— START SELECTED PASSAGE —

Bases: osr.SpatialReference, object

Nansat Spatial Reference. Overrides constructor of osr.SpatialReference.

Parameters

srs (0, PROJ4 or EPSG or WKT or osr.SpatialReference, NSR) –

Specifies spatial reference system (SRS) PROJ4: string with proj4 options [http://trac.osgeo.org/proj/] e.g.: ‘+proj=latlong +datum=WGS84 +ellps=WGS84 +no_defs’ ‘+proj=stere +datum=WGS84 +ellps=WGS84 +lat_0=75 +lon_0=0 +no_defs’ EPSG: integer with EPSG number, [http://spatialreference.org/], e.g. 4326 WKT: string with Well Know Text of SRS. E.g.: ‘GEOGCS[“WGS 84”,

DATUM[“WGS_1984”,

SPHEROID[“WGS 84”,6378137,298.257223563,

AUTHORITY[“EPSG”,”7030”]],

TOWGS84[0,0,0,0,0,0,0], AUTHORITY[“EPSG”,”6326”]],

PRIMEM[“Greenwich”,0,

AUTHORITY[“EPSG”,”8901”]],

UNIT[“degree”,0.0174532925199433,

AUTHORITY[“EPSG”,”9108”]],

AUTHORITY[“EPSG”,”4326”]]’

property wkt

Well Known Text representation of SRS

class nansat.Domain(srs=None, ext=None, ds=None, **kwargs)

Bases: object

Container for geographical reference of a raster

A Domain object describes all attributes of geographical reference of a raster:

• width and height (number of pixels)

• pixel size (e.g. in decimal degrees or in meters)

• relation between pixel/line coordinates and geographical coordinates (e.g. a linear relation)

• type of data projection (e.g. geographical or stereographic)

Parameters

• srs (PROJ4 or EPSG or WKT or NSR or osr.SpatialReference()) – Input parameter for nansat.NSR()

• ext (string) – some gdalwarp options + additional options [http://www.gdal.org/gdalwarp.html] Specifies extent, resolution / size Available options: ((‘-te’ or ‘-lle’) and (‘-tr’ or ‘-ts’)) (e.g. ‘-lle -10 30 55 60 -ts 1000 1000’ or ‘-te 100 2000 300 10000 -tr 300 200’) -tr resolutionx resolutiony -ts sizex sizey -te xmin ymin xmax ymax -lle lonmin latmin lonmax latmax

• ds (GDAL dataset) –

Examples

>>> d = Domain(srs, ext) #size, extent and spatial reference is given by strings
>>> d = Domain(ds=GDALDataset) #size, extent copied from input GDAL dataset
>>> d = Domain(srs, ds=GDALDataset) # spatial reference is given by srs,
    but size and extent is determined from input GDAL dataset

Notes

The core of Domain is a GDAL Dataset. It has no bands, but only georeference information: rasterXsize, rasterYsize, GeoTransform and Projection or GCPs, etc. which fully describe dimentions and spatial reference of the grid.

— END SELECTED PASSAGE —

EXERCISE PROMPT: From the Nansat documentation excerpt, extract word for word the stretch from "A Domain object" through "geographical or stereographic)".

— START STORED DATA —

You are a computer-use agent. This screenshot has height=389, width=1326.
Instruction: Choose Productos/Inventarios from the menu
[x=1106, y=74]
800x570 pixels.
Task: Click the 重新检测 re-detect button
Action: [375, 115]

— END STORED DATA —

RESULT FOR THIS TASK:
A Domain object describes all attributes of geographical reference of a raster:

• width and height (number of pixels)

• pixel size (e.g. in decimal degrees or in meters)

• relation between pixel/line coordinates and geographical coordinates (e.g. a linear relation)

• type of data projection (e.g. geographical or stereographic)